Beyond The Commons

Beyond The Commons

Aaron Wherry covers all the goings-on in and around Parliament Hill. Follow Aaron on Twitter: @aaronwherry

The Commons: The last night

by Aaron Wherry on Tuesday, May 3, 2011 2:18am - 155 Comments

Shortly after 11 o’clock, Michael Ignatieff stepped forward to formally acknowledge the unavoidable. ”Democracy teaches hard lessons,” he said.

He managed a smile, but the energy was out of him. He appealed to the life of this country, but this was a wake—his audience teary-eyed and bleary-eyed and silent and stunned.

He made a gallant show of appealing to tomorrow, but his political foray surely ends here tonight. And if this was not the last night of the Liberal Party of Canada, it was at least the last night of the Liberal Party of Canada as it has believed itself to be.

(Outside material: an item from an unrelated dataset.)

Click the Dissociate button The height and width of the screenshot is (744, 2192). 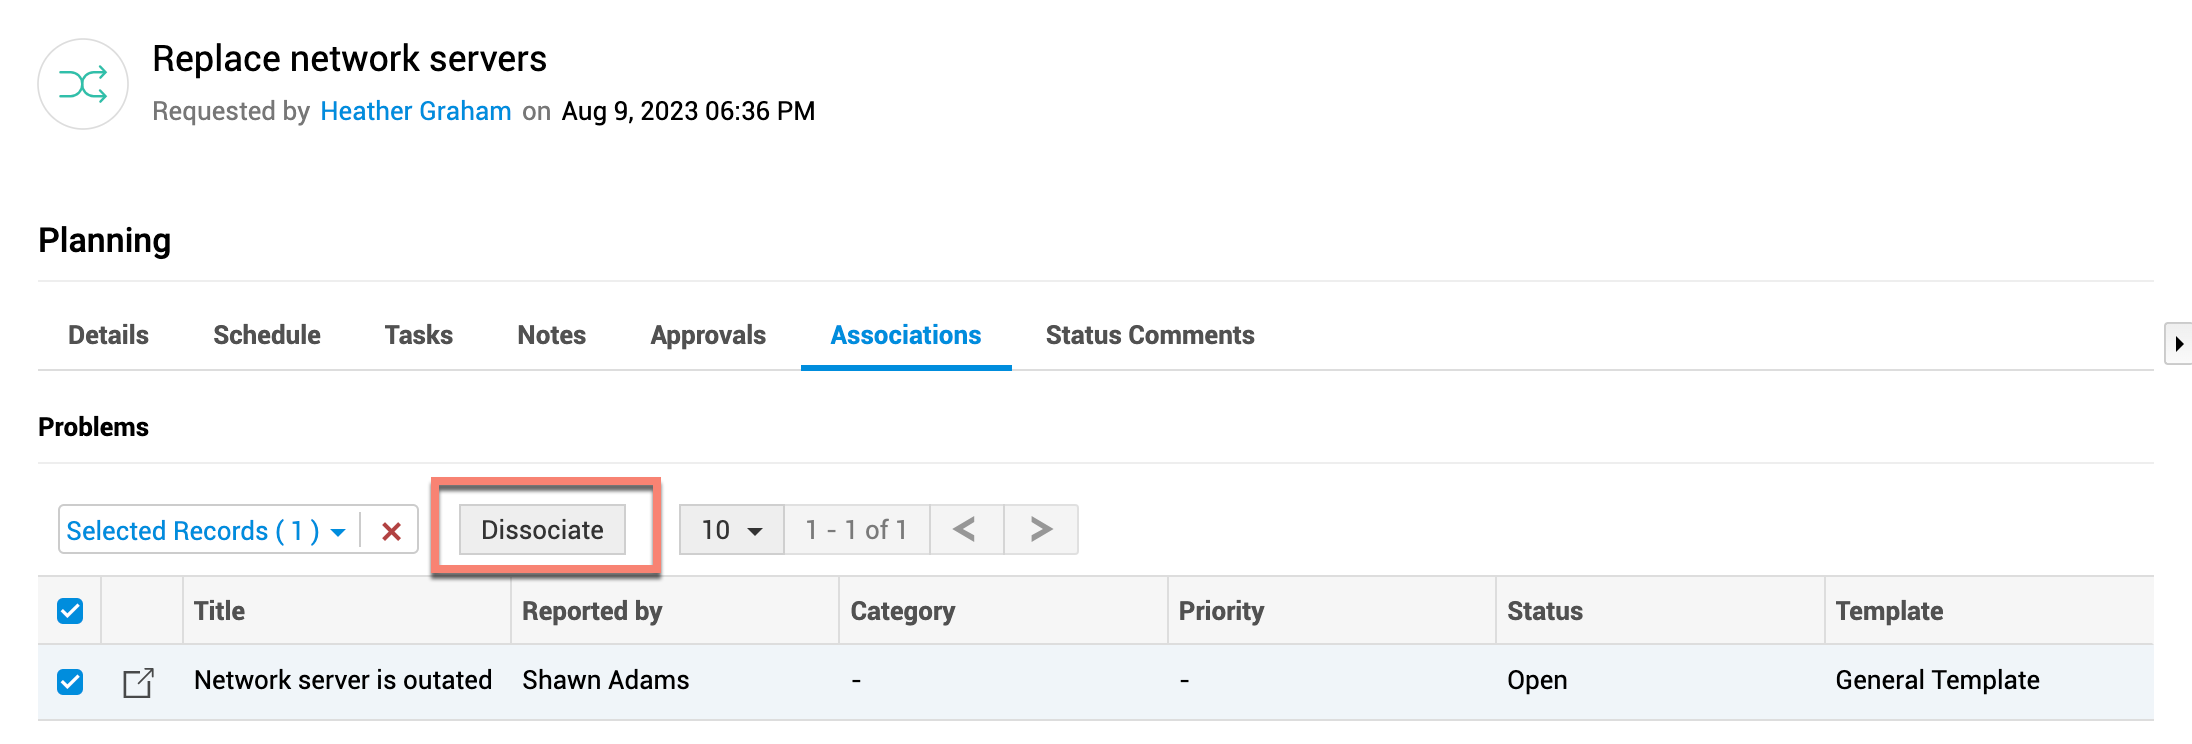point(542,530)
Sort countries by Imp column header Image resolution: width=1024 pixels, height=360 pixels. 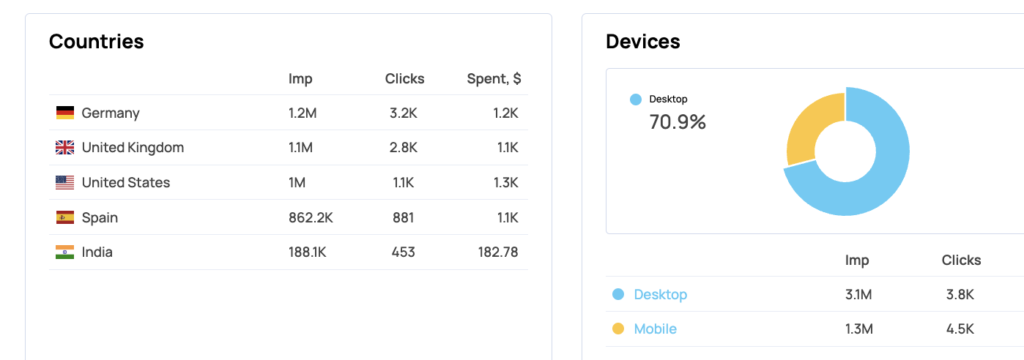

This was—or at least felt like—the end of a lot of things and so it is difficult to know where to begin.

***

This was the last night for Gilles Duceppe and the last night for the Bloc Québécois. This was the last night for the old idea of the NDP. This was the last night for four cabinet ministers and Helena Guergis and many of those—Mark Holland, Navdeep Bains, Gerard Kennedy, Martha Hall Findlay, Bonnie Crombie—who were supposed to be the Liberal party’s future. This was the last night for pretending that Elizabeth May would soon enough go away. This was the last night for minority government (at least until the next election). This was the last night for Parliament (at least in a certain symbolic sense valued only by strict purists). This was the last night (at least in a certain figurative sense) for all those who equated a majority government for Stephen Harper with the end of the world.

But let us start with Michael Ignatieff, for so much of this seemed—rightly or wrongly, justly or unjustly—to depend on him. And while others will remain, they will do almost certainly without him.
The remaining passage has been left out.